> **Record extracts**:
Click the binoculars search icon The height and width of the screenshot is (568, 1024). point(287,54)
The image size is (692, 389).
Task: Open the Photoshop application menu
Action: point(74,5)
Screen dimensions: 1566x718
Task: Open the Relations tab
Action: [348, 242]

> **Assignment**: Reproduce, please, every line of the records above without alteration.

> **Finished exercise**:
Click the binoculars search icon The height and width of the screenshot is (568, 1024). point(287,54)
The image size is (692, 389).
Task: Open the Photoshop application menu
Action: point(74,5)
Screen dimensions: 1566x718
Task: Open the Relations tab
Action: [348, 242]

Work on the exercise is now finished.